Nothing that he has done, or can still do, has ever stretched his hat measure or swelled any part of his thinking apparatus. The old pilot-cap is still number seven, and the sensible head beneath it number seven, too. It could be number eight, or nine, or even ten, if it had expanded in proportion to the heroic quality of many of his deeds. During the light-house days, for instance, when some sudden, shift of wind would churn the long rollers into bobbles and then into frenzied seas that smothered the Ledge in white suds, if a life-boat was to be launched in the boiling surf, the last man to jump aboard, after a mighty push with his long hindmost leg, was sure to be this same bundle of whalebone and hickory. And should this boat, a few minutes later, go whirling along in the "Race," bottom side up, with every worker safe astride her keel, principally because of Captain Bob's coolness and skill in hauling them out of the water, again the last man to crawl beside the rescued crew would be this same long-legged, long armed skipper.

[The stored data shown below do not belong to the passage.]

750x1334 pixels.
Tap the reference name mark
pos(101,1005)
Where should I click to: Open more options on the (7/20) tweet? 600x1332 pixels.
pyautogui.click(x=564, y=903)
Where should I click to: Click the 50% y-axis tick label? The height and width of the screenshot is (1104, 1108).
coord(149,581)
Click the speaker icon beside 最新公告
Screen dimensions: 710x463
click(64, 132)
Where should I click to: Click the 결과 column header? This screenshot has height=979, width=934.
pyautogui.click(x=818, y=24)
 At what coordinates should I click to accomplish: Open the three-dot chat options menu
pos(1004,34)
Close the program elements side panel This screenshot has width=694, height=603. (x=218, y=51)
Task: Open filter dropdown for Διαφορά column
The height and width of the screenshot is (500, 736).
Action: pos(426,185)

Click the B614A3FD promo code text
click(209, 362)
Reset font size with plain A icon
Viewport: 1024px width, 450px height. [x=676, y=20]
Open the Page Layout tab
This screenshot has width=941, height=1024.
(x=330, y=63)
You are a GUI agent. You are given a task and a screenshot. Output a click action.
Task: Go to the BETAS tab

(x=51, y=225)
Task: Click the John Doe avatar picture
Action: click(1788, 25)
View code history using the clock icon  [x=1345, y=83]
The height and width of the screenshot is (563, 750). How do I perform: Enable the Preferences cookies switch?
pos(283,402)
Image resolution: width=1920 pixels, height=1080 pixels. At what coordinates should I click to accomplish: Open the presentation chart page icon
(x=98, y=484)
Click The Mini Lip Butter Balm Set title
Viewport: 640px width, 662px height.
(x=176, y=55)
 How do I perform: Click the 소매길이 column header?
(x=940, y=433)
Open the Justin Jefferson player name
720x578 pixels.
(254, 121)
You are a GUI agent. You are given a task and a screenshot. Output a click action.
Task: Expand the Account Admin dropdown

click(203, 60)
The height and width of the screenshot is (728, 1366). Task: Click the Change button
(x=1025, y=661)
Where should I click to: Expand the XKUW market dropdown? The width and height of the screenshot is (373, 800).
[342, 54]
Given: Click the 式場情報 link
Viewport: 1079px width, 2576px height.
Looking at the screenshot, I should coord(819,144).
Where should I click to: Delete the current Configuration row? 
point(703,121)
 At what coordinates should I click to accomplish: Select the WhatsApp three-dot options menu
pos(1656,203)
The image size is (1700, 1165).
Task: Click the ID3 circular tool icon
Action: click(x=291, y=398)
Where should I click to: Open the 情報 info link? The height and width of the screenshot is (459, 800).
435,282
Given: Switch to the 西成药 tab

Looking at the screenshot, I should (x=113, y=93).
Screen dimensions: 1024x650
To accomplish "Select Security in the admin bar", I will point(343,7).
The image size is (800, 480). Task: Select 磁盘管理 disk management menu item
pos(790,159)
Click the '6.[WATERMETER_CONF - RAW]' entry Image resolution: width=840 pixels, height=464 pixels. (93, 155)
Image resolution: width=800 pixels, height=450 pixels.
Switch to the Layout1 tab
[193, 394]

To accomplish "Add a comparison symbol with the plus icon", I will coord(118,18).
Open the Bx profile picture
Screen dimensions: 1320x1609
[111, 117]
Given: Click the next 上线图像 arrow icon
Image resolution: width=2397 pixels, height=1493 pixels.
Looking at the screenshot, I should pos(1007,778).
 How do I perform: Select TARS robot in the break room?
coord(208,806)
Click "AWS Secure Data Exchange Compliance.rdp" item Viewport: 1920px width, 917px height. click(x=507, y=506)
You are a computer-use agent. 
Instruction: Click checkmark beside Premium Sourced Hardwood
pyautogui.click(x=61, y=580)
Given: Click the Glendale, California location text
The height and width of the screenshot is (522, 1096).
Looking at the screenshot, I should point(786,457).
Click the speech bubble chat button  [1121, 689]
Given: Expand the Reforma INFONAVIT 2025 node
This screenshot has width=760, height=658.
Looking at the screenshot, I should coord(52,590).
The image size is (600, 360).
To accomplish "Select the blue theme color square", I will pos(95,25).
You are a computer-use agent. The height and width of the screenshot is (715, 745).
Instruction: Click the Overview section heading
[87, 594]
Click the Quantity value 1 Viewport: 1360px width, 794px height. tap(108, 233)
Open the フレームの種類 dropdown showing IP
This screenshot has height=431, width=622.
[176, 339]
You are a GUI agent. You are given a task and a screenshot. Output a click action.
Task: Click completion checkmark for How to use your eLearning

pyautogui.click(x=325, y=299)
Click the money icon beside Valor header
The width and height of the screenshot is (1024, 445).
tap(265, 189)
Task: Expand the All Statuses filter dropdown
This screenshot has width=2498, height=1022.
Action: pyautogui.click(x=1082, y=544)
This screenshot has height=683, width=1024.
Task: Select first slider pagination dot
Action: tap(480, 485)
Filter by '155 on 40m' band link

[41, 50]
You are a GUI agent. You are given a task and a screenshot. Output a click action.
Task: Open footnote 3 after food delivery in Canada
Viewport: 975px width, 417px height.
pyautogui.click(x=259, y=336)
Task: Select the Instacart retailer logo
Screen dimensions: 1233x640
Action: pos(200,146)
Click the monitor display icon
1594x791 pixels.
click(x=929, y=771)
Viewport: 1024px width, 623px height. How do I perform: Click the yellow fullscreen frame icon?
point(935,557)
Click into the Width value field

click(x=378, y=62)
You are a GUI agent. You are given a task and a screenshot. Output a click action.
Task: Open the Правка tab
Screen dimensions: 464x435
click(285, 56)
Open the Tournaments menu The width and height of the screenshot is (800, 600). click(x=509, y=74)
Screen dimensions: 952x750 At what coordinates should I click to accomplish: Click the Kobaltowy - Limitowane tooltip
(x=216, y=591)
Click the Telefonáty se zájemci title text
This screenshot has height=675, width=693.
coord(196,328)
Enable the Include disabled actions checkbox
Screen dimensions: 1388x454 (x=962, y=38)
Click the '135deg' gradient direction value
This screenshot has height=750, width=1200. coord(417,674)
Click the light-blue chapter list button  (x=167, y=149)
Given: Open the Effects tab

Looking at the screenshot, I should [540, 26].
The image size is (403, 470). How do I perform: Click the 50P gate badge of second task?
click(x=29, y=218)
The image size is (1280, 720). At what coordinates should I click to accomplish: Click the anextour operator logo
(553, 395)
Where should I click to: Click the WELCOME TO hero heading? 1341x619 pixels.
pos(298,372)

Or should a guy-rope snap with a sound like a pistol-shot, and a great stone swung to a boom and weighing tons should begin running amuck through piles of cement, machinery, and men, and some one of the working gang, seeing the danger, should, with the quickness and sureness of a mountain-goat, spring straight for the stone, clutching the end of the guy and bounding off again, twisting the bight round some improvised snubbing-post thus checking its mad career, you would not have had to ask his name twice.

"Cap'n Bob stopped it, sir," was sure to have been the proffered reply.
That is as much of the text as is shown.